The cage may be a circle of flexible fencing, supported with 3 or 4 stakes.  Very effective and long lasting is the iron mesh used to reinforce concrete, similar to the iron rods already mentioned.  This rusty iron also blends well with the landscape.  Once large perennials such as perennial sunflowers, New England asters, or Helen's flower grow through such cages, the wire is hardly noticed.
           
Timing is critical in caging plants. Do it early, usually in May, just as soon as the new stems appear or when planting. The stakes and ties will be hidden once the new foliage starts to grow. 
           
The third method of support is from a trellis, fence, arbor or similar structure.  You can buy many attractive trellises from garden centers or home and garden stores, suitable for vines such as clematis and sweet peas.  Or you can make your own trellis using plastic netting, poultry wire, or strings attached to a horizontal support or nails on cross beams of pipe or wood.

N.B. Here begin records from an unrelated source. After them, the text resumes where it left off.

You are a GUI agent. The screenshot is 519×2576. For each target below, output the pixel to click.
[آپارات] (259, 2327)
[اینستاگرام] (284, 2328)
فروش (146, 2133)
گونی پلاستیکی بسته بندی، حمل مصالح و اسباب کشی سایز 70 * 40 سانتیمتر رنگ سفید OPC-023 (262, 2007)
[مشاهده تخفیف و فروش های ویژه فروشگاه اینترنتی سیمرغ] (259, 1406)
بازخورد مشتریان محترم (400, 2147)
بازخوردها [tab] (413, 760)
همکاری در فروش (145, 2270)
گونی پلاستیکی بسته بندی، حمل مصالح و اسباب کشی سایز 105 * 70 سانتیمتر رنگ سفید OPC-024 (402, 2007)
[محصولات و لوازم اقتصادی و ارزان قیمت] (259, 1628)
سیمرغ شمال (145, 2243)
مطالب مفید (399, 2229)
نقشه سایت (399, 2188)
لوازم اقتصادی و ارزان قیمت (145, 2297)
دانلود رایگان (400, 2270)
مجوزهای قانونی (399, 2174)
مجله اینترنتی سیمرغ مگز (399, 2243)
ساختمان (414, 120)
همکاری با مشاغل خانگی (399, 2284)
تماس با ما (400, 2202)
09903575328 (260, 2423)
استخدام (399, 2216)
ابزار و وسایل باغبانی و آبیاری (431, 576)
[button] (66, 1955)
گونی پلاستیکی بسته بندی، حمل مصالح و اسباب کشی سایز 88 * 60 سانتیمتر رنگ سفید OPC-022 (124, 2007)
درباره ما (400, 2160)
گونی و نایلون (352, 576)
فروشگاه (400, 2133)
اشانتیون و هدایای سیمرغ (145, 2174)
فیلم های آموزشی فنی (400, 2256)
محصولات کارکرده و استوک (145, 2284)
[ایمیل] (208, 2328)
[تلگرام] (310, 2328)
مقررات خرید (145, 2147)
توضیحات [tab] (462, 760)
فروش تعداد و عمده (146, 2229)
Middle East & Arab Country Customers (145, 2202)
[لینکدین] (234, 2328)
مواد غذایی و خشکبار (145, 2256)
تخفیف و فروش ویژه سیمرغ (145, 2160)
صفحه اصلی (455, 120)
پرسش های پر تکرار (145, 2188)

Such homemade and temporary trellises often are seen in vegetable gardens.
            
Consider recycled materials for trellises, such as old bicycle rims.  Simply remove the spokes, place one on the ground and one above on a stake.  Then string twine from top to bottom through the spoke holes left in the rims.  Another recycled support for lower vines such as morning glories is an old umbrella frame.  Simply remove the cloth, open the frame, and place over the plant.  The vines will then grow on and cover the wire supports, making an umbrella shape.
           
A natural method for smaller vines is to use a dead branch with many twigs, pushed into the ground next to plants such as sweet peas.  These then grow over the branches, covering them, and creating the effect of a flowering tree.  Popular in England is to use branches, such as from alders and other fast growing shrubs, stuck in the ground, then bent over and interwoven about 2 feet off the ground.  This provides a natural looking plane for perennial stems to grow through, and is effective for single plants or large groupings.  I’ve used cut limbs from small trees and stems from large shrubs, laced together into a teepee shape, for beans.
           
If you have a row of plants, such as peas, consider a fence of netting or poultry wire.  For fruiting shrubs and vines that need support, many use wooden supports at the ends, with heavy-gauge wire running between them on each side of a row of raspberries, or down the middle for grapes.
           
Culture and design will affect the need to stake plants. Generally, the more formal the garden, the more likely staking will be needed to keep plants in their place. You also may need to stake plants if your garden is in a windy spot, or where there is heavy rainfall.  Sun-loving perennials usually get taller and weaker when grown in shade, so may need staking there but not if in sun.  If plants are too crowded, they may get taller than normal, so need staking. 
           
Many perennials, like snakeroot, ornamental grasses, daylilies, Siberian irises, beebalm, and purple coneflowers usually can be left alone.  If a plant such as Autumn Joy sedum flops, perhaps it merely needs dividing, or less fertile soil.
           
As an alternative to staking, when choosing plants, consider dwarf varieties if they exist.  You might grow bush beans instead of vining ones, for instance.  For perennials that bloom in late summer, consider cutting them back half way in early summer.  This may delay bloom a couple weeks, which helps pollinators, and will result in bushier and shorter plants.